— start of Information given —

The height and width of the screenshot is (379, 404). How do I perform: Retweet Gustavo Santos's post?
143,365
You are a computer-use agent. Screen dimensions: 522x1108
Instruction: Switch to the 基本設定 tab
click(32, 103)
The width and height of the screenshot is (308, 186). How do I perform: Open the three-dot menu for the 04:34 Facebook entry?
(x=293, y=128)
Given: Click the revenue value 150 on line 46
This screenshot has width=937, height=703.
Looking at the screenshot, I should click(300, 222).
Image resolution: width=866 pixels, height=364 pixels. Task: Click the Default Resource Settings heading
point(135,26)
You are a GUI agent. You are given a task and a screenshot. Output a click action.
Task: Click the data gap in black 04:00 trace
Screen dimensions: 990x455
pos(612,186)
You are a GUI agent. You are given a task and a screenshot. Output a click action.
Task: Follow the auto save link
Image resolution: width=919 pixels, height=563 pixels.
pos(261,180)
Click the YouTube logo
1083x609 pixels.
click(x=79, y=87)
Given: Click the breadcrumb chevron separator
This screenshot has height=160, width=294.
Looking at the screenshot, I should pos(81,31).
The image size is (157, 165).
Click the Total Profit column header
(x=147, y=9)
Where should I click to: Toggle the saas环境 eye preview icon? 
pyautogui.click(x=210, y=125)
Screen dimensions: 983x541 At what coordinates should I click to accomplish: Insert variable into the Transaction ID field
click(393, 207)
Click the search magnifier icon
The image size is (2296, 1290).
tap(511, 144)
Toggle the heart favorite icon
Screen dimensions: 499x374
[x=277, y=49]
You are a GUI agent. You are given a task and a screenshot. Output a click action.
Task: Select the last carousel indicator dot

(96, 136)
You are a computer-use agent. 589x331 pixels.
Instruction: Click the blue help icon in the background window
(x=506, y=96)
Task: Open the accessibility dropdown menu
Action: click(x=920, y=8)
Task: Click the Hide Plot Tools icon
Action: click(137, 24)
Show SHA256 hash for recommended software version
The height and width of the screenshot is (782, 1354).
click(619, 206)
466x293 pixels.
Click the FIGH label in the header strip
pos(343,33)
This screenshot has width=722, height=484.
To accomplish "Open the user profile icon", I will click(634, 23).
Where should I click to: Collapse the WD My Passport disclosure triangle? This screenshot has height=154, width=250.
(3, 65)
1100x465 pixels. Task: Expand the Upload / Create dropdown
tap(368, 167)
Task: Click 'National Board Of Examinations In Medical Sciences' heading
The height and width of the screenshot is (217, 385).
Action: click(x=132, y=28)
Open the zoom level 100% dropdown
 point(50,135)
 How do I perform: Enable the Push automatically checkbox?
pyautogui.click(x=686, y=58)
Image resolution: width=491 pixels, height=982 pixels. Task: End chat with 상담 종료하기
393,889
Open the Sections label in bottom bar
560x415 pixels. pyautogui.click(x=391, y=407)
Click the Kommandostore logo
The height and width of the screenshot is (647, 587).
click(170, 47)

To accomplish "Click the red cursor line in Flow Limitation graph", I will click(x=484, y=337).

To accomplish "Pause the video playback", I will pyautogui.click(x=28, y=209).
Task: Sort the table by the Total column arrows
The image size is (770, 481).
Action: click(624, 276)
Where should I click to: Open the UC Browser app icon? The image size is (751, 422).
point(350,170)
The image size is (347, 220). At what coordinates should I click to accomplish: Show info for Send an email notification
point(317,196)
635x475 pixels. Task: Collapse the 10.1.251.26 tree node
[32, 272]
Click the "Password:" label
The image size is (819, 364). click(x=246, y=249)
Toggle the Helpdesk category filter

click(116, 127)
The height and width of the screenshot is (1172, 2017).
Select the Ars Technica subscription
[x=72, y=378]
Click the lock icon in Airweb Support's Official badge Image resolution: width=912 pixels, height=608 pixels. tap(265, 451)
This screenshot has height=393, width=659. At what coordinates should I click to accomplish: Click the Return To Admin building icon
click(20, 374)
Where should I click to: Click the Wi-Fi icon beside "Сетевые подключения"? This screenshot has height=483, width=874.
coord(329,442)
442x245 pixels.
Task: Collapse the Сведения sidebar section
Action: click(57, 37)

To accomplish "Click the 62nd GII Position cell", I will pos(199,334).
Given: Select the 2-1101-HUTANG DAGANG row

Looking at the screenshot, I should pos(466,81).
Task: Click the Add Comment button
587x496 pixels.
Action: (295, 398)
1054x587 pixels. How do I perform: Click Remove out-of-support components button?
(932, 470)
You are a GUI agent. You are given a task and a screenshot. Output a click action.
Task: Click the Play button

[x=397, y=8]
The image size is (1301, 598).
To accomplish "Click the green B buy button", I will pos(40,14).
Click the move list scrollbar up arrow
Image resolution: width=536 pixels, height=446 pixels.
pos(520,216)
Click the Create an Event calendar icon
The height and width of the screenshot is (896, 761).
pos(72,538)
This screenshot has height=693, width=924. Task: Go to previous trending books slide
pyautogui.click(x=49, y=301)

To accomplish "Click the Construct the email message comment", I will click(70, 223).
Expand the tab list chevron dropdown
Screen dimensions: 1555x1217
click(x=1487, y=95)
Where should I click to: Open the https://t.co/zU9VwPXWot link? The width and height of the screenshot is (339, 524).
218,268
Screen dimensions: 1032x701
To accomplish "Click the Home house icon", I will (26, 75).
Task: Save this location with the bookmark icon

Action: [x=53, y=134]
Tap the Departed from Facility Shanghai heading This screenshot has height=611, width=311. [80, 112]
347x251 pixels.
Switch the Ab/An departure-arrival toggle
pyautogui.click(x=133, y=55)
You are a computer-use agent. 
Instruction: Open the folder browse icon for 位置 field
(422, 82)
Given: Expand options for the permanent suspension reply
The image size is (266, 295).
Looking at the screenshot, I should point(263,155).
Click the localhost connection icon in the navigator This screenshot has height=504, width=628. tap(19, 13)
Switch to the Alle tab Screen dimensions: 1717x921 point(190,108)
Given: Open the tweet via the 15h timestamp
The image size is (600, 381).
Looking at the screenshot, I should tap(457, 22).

— end of Information given —

> Aim of the exercise
Change "Collapse" to "Expand" in everything from the line containing "will pyautogui.click(x=28, y=209)." down to the line containing "[x=72, y=378]", and write those lines out again with nothing else altered.

> The result
To accomplish "Pause the video playback", I will pyautogui.click(x=28, y=209).
Task: Sort the table by the Total column arrows
The image size is (770, 481).
Action: click(624, 276)
Where should I click to: Open the UC Browser app icon? The image size is (751, 422).
point(350,170)
The image size is (347, 220). At what coordinates should I click to accomplish: Show info for Send an email notification
point(317,196)
635x475 pixels. Task: Expand the 10.1.251.26 tree node
[32, 272]
Click the "Password:" label
The image size is (819, 364). click(x=246, y=249)
Toggle the Helpdesk category filter

click(116, 127)
The height and width of the screenshot is (1172, 2017).
Select the Ars Technica subscription
[x=72, y=378]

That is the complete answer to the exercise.